DNS is a great tool for rehabilitating babies or children with developmental delay, babies who don’t roll or crawl like their peers, and for scoliosis and poor posture. Adults can benefit as well and athletic performance can also be enhanced.
Normal baby milestones and timing of these is important. Babies should be rolling by 5 months, sitting up by 7 months, crawling by 8 months. If your child is slow to meet these milestones it would be beneficial to treat them as young as possible so best patterns can be formed for their lifetime.
Mary Lynne Jones, Physical therapist is one of the few certified practitioners in Canada in DNS for Pediatrics. The same principles can be applied to adults and athletes as well.
To try DNS, or learn more about it, book an appointment with our physical therapist.
DNS, already popular in Europe and the United States, is slowly coming to Canada as practitioners start to learn of its effectiveness in rehabilitation of pain syndromes, postural problems and most exciting – neurological conditions.
With focus on the core, DNS results in much stronger and coordinated movements. Since movement is all controlled by the brain, DNS exercises strengthens the neurological links within the brain to the body. The result is a strong core and limbs that maintain their strength and control, as they are dynamically moving.

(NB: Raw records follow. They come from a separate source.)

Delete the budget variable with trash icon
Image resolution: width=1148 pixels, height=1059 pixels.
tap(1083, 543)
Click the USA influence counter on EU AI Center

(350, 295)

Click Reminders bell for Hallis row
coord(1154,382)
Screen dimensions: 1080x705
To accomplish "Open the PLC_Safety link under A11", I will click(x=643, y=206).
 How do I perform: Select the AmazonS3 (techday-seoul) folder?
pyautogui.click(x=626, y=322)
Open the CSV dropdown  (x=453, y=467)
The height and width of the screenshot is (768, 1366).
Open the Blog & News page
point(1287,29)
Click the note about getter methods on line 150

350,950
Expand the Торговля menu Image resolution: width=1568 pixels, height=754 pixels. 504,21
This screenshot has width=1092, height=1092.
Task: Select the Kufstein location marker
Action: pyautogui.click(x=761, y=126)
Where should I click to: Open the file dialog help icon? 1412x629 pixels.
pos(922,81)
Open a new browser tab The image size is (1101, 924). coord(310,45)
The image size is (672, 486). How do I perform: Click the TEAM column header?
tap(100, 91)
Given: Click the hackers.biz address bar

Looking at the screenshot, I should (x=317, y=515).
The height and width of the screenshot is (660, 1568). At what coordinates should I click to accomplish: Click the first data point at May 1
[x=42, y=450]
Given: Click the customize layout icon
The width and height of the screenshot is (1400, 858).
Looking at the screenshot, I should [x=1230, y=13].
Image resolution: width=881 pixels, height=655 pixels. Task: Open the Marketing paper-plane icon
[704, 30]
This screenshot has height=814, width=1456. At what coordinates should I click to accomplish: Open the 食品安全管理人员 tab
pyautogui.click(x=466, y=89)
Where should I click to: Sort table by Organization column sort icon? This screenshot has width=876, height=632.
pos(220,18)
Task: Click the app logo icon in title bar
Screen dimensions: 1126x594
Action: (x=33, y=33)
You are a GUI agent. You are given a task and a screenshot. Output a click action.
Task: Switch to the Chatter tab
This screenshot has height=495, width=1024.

DNS uses normal movements or patterns that humans have hard-wired in our nervous systems, so they are easy to access and stimulate – for example, movements that babies use to figure out how to roll, crawl and eventually walk.
Mary Lynne is one of the very few practitioners in Canada practicing DNS for paediatrics. DNS is cutting edge rehabilitation that uses positions of development from babies to strengthen how the brain coordinates our movements. It accesses instinctive “hardwiring” reflexes that exist in all humans that lead us from rolling to crawling to walking. Delays in this sequence, as well as missing or rushing these critical steps happens for many children.
This can be an indicator of neurological problems that should be treated early for the best opportunity to intervene while the nervous system wiring is developing. Not addressing poor movement patterns early can contribute to postural problems such as scoliosis, pain later in life, and general incoordination. Some even think that this ground work of nervous system development is the basis for higher learning later in life.
DNS uses exercises from the positions of development to properly activate the core muscles and ensure normal movement patterns are used in everyday activities. This technique is very helpful in rehabilitating neurological problems such as developmental delay, cerebral palsy and stroke.
DNS is also used for treating spinal pain, poor posture (including scoliosis), hip dysplasia, torticollis or foot and knee problems. Newborn and child screening evaluations are recommended for all children but especially those that have difficulty with performing normal activities such as rolling, crawling or those that seem uncoordinated or clumsy.
Posture screens should be done regularly and especially prior to the growth spurt at adolescence. Treatment can begin at any age but results are quicker and prevention is key if started within the first year of life.
DNS is also used for treating adults and athletes to maximize performance.